To illustrate the limitations of the soothsaying trade, I went back to examine what political forecasters were saying during the month of April in advance of the last three elections that led to dramatic turnovers in control of the House.
In the cliché-ridden parlance of today’s politics, we are talking about the tidal waves from tsunami elections under hurricane conditions as violent winds swept through the political firmament with volcanic force. Or, to be precise, these three elections:
1994: Newt Gingrich led the Republicans to a more than 54-seat pickup and control of the House for the first time in four decades.
2006: The Democrats came roaring back (winning over 30 seats) to hand Nancy Pelosi the speaker’s gavel.
2010: Barack Obama led the Democrats to an epic disaster as they lost more than 60 seats and control of the House.
Signs and portents
Reading old news clips offers a crash course in the folly of premature certainty. It is not that political handicapping is worthless, but rather that there is a natural human tendency to hedge all bets. Such a stance may be a prudent one in normal life, but it leads to a failure to anticipate dramatic turnabouts.
The political news in April 1994 was dominated by the death of Richard Nixon at 81 — which should have been a sign that the old verities were fading. But even though the advance coverage of the midterm elections foretold a bleak landscape for the Democrats, there were few hints that the Republicans could possibly win back the House.
A New York Times news article described as “extremely bad news for the Democratic Party and President Clinton” the heavy wave of congressional retirements and the delayed effects of post-1990 redistricting.
Vic Fazio, who headed the Democratic Congressional Campaign Committee that year, even told the Times that his party could lose as many as 25 House seats. But, in a memorable aside, the Times news story sniffed that Fazio had probably inflated the 25-seat estimate “in the hoary political game of fostering low expectations.”

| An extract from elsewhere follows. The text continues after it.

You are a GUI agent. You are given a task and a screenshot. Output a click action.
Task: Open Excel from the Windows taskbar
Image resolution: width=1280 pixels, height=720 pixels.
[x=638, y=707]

Instead, the Republicans won more than double Fazio’s figure.
Jump forward 12 years to April 2006, a month when the dominant political story (another harbinger of the future) was the surprise retirement of scandal-scarred Tom DeLay, who had recently been forced to step down as House GOP majority leader.
In denying that his connections to disgraced lobbyist Jack Abramoff had any role in his sudden career decision, DeLay aides instead explained that the GOP enforcer feared that he might lose his suburban Houston district in November.

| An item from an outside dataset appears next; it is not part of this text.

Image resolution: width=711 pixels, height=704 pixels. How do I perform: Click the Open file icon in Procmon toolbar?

But even then, many political handicappers failed to anticipate the extent of the coming Democratic comeback. A front-page Washington Post article was headlined, “Democrats Face Uphill Battle to Retake House.” The key factor, in this pessimistic analysis, was the Democrats’ failure to win a California special election to fill the seat of prison-bound Republican Randy “Duke” Cunningham.
Even as the signs and portents suggested that the Democrats would be in trouble in 2010, the news in April also contained a host of contrary indicators. Fundraising for Democratic Party committees outpaced their GOP counterparts. And it was difficult to find a message in a bottle from the House special elections.

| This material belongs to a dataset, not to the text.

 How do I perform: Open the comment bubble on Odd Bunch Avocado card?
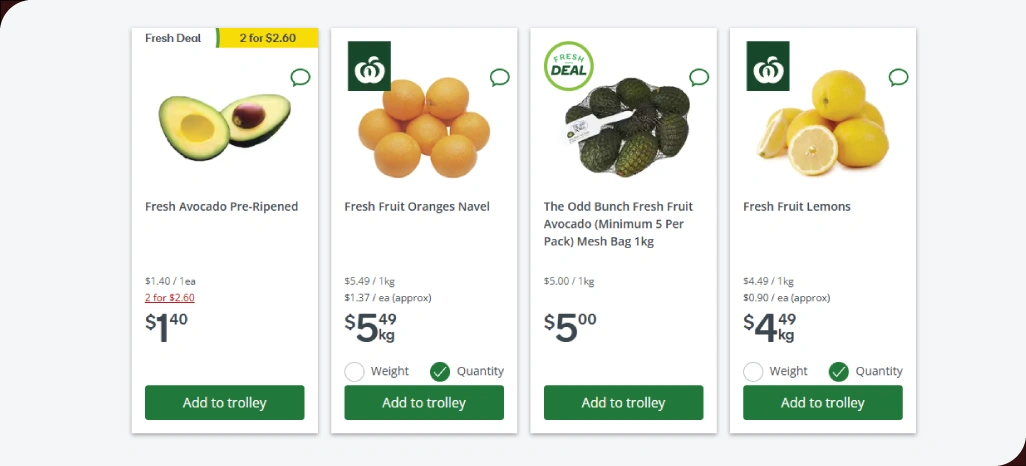[x=699, y=77]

Ambiguous factors like these led to cautious guesses in April 2010 that Democratic losses might only be 25–30 seats. Instead, the Republicans gained a stunning 63 seats — and Obama’s legislative majority became a fading memory.
The clip-and-save moral: Voters are a contrary bunch who don’t always know their own intentions in April, despite the impatience of pollsters and pundits.
The views expressed are the author’s own and not necessarily those of the Brennan Center for Justice.